Za miłe słowa dziękuję. Pod koniec tego miesiąca będę robić 18 urodziny syna i tam zadebiutuję z moimi dekoracjami. Jeśli mi wyjdą to pokażę. Lampiony te z altany są przygotowane na tą okazję. Powoli robię szczątkowe elementy do dekoracji. Mam nadzieję, że kiedyś skusisz się zobaczyć to na żywo.
Ja jak tylko wyrwie się z domu zawsze mnie ciągnie do jednej kwiaciarni, a tam wiecznie coś mi się w ręce pcha. Cieszę się, że i Tobie spodobało się w mojej altance. Pozdrawiam
Możesz się rozgościć i w realu, na pewno Cię nie będę wyrzucać, lubisz siedzieć na huśtawce, czy krześle?

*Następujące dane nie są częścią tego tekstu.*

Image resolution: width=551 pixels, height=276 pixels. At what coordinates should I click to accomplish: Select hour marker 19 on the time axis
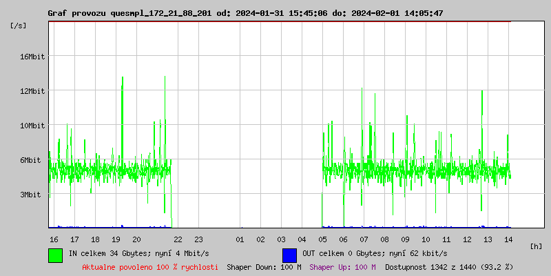pos(116,239)
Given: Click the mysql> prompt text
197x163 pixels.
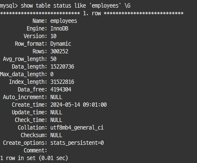Looking at the screenshot, I should pyautogui.click(x=9, y=6).
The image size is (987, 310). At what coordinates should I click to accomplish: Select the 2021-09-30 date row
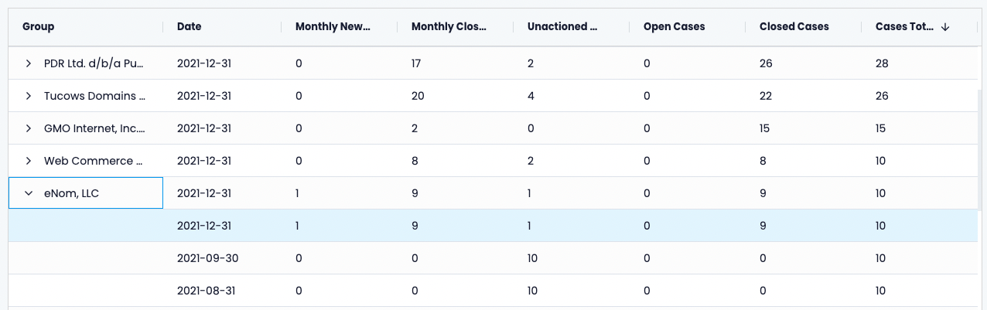point(207,258)
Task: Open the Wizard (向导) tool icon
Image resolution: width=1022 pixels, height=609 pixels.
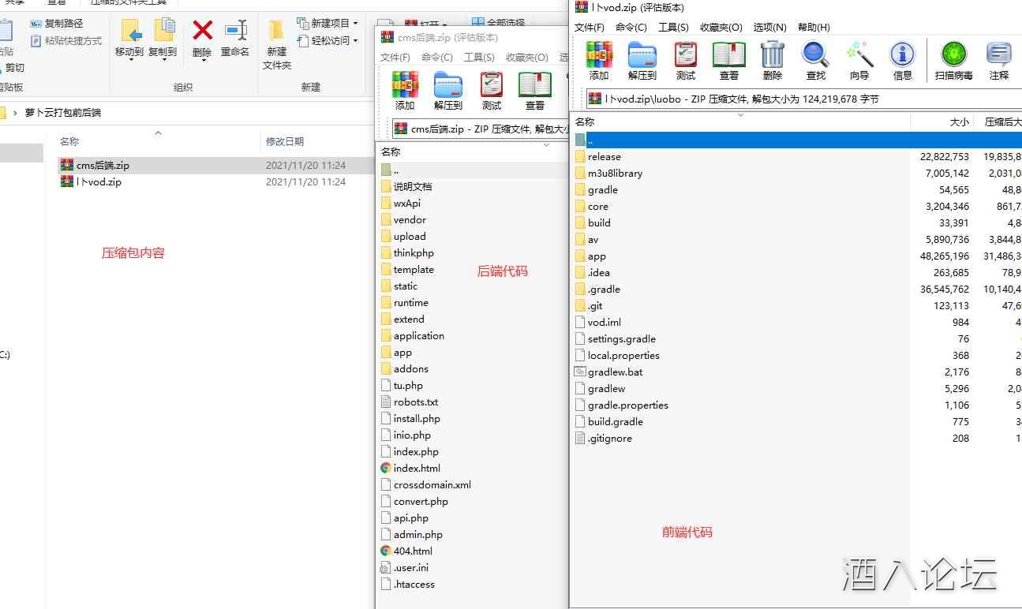Action: (x=859, y=61)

Mam zamiar zrobić trzecią rurę, ale już troszkę za chłodno na takie posiadówki.
Dorotka jeszcze raz przeglądam Twój wątek jeżeli masz takie trudności wodne to nalezą się wyrazy podziwu. Tak pięknie wszystko rośnie mam nadzieję, że już sporo deszczu spadło i podlało twoje roślinki.

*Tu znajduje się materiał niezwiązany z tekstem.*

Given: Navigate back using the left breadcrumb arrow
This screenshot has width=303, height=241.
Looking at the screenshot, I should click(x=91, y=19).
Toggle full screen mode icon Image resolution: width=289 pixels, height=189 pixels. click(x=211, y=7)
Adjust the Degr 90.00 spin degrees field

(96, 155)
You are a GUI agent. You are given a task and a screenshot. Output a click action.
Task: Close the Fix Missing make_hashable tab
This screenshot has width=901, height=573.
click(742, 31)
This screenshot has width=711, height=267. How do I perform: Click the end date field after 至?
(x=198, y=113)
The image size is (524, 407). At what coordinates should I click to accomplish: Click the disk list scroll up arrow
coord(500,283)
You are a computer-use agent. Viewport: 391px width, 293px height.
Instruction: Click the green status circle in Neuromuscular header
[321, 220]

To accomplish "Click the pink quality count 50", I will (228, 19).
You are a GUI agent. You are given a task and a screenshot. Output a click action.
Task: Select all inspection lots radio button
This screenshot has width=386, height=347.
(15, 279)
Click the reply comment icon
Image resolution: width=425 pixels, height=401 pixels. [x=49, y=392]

Rury bombowe. Poddałaś mi pomysł z tą rurą mam dużo cegły ceramicznej obrzynków jak robiliśmy różne obróbki przy domu. Ciągle to trzymam w skrzyniach może w zimie coś zrobię. Czy te twoje rury są ciężkie?
Lepiłaś na ceresicie takim do układania kafli?

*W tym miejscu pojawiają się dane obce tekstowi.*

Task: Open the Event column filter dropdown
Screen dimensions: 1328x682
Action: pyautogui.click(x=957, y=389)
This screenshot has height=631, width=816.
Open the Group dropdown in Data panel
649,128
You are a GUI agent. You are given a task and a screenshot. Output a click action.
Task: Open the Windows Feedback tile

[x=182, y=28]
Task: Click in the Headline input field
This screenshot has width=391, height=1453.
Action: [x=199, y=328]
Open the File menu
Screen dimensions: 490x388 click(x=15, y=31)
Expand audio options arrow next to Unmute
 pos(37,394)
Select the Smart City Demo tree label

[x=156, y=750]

Jeszcze chciałam zapytać rutewkę masz 3 lata czy dobrze u Ciebie kwitnie.
Ja mam 3 rutewki fioletowe kupione w tym roku małe wyrosły, ale już kwitły wiem, że lubią kwaśną ziemię i nie należy trzymać zawsze wilgotną ziemię.
Zastanawiam się, że nie wykopać ich na zime i nie trzymać w zimnym garażu.
Rabaty podlewam cały sezon, tylko na trawnik brakuje mi wody. Obecnie niebo ładnie podlało ogródek.
Rury są dość ciężkie, doszedł przecież klej i płytki. Jutro spytam ema co to był za klej, bo mam odsypane w wiadereczko. Na pewno z tych resztek ceglanych można coś ciekawego zrobić, musisz tylko ciekawą inspracje znaleźć, lub wymyślić. Nie wiem jak duże masz te kawałki, ale myślę, że w Twoim przypadku lepiej by było np obmurować wiadro, lub jakiś pojemnik plastikowy.
Ta różowa rutewka kwitnie słabo, o wilgotność dbam, może za mało dałam jej kwaśnego nawozu. Moje dobrze zimują w gruncie, nawet nie nakrywam ich na zimę.
Na moskitiery kupiłam czarną firankę z metra. Na jedną ściankę musiałam dać dwie długości tak mi pasowało z szerokości materiału.